Sinclair Miniature Swine
A sub-strain of Sinclair miniature swine develops an aggressive form of melanoma very similar to the human counterpart. This aggressive melanoma has the unique attribute of spontaneously regressing after a complete metastatic phase. Within this clinically relevant animal model, scientists have a rare opportunity to study development, regression, and therapeutic compounds in a spontaneously occurring malignant cancer.

Availability
Sinclair miniswine were derived from pigs originally developed at the Hormel Institute in Minnesota. The Sinclair swine melanoma was first observed in 1967 in one animal of the Sinclair miniature swine breeding herd. Experimental breeding herds of melanoma swine currently are maintained at the Sinclair Research Center, Columbia, Missouri.

Immune Response in Sinclair Miniswine
Sinclair miniswine display cutaneous melanoma lesions at birth or develop lesions shortly thereafter. Most, if not all, subsequently remain free of tumors. The tumor regression observed in Sinclair miniswine appears to be associated with an increase in host leukocyte mediated activity. Examination of swine melanoma lesions during the latter stages of melanoma growth has revealed that large numbers of pigment-laden macrophages have invaded the lesions with an apparent decline in the number of cells. Furthermore, other studies have reported that the melanoma bearing swine exhibited enhanced leukocyte reactivity to 3 M KCl extracts of swine melanoma cells using an antigen stimulated active rosette assay. This in vitro leukocyte reactivity appeared to correlate with tumor volume as leukocyte activity was greater in swine with a lower rate of tumor growth and lower tumor volume. This Sinclair miniswine developed an immune response to the melanoma.

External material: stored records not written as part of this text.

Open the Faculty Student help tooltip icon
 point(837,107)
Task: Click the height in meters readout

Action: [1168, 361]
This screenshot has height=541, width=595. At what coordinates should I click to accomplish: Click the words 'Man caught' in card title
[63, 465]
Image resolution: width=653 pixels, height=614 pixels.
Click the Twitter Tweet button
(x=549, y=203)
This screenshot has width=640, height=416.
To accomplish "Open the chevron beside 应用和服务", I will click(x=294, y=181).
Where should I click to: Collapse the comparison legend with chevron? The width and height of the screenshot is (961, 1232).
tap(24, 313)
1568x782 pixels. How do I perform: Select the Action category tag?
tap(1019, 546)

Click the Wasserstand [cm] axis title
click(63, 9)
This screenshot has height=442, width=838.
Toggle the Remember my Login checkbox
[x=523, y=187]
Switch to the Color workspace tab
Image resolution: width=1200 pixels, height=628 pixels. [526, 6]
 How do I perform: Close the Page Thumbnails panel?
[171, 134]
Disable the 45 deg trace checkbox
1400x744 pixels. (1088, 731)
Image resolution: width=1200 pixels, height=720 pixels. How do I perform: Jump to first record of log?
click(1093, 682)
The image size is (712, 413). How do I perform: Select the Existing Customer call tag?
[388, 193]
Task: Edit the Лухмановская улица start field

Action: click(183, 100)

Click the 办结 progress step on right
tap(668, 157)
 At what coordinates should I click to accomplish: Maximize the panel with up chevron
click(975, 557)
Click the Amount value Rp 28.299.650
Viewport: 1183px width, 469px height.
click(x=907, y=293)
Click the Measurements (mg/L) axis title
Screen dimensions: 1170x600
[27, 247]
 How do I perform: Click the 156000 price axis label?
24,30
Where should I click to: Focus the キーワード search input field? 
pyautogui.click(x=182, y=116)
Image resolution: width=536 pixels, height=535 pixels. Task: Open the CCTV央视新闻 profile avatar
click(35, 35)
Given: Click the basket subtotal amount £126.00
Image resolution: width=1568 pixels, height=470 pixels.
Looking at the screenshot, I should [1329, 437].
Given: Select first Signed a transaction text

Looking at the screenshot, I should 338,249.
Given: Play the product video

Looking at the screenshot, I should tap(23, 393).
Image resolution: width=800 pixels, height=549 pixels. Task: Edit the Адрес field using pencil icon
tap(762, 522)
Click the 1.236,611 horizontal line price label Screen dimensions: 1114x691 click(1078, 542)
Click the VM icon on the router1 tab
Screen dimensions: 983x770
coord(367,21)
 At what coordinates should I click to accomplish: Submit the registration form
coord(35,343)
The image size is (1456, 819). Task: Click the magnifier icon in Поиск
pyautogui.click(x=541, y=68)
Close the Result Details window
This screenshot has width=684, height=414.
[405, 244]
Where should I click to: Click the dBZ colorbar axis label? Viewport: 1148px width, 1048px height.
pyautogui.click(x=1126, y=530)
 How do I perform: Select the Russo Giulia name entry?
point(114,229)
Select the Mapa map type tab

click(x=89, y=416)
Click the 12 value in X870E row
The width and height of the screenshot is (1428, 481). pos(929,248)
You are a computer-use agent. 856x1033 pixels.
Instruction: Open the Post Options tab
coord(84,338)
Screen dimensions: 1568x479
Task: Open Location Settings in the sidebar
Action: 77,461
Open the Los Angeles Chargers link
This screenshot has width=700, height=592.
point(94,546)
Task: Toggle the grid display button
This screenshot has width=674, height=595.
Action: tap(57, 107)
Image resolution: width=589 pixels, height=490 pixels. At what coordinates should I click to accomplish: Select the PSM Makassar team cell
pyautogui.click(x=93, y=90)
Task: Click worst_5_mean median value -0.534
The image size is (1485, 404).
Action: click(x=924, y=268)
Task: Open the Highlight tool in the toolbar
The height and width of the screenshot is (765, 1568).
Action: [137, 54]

Comparison to Human Disease
The Sinclair miniswine melanoma model has many features in common with its human counterpart: 1). Tumors develop spontaneously; 2). Swine possess a wide spectrum of benign melanocytic lesions capable of malignant transformation; 3). Melanomas in pigs histopathologically resemble human superficial spreading melanoma; 4). Metastatic disease is correlated with deeply invasive cutaneous tumors; 5). The pattern of metastatic spread is analogous to the distribution of metastases in human melanoma; 6). The histopathology of cutaneous regression is similar; 7). A tumor-related immune response occurs in the host; 8). A genetic component is readily apparent that is comparable to the genetic component of some melanomas in man.

Usefulness of the Model
Sinclair miniswine melanoma provides a unique opportunity to investigate host-tumor-cell interactions in a clinically relevant system. The miniswine melanoma model has many features in common with human malignant melanoma. Furthermore, substantial evidence exists that host immunological factors play a role in the development, growth, and regression of this neoplasm. The Sinclair miniswine melanoma model also provides an excellent system in which to investigate the progressive cellular changes during the transition from normal, through pre-malignant, to malignant and to metastatic melanoma, as well as the cellular change occur during the spontaneous regression of melanoma lesions. Sinclair miniswine melanomas have the variety of histopathologic form in vivo. We have found that when these lesions are adapted to grow in vitro, the primary cultures are also morphologically variable. This finding, together with the observation that several swine melanoma lesions can progress and regress simultaneously in a single pig, suggests that tumor heterogeneity may play a significant role in the natural history of swine melanoma.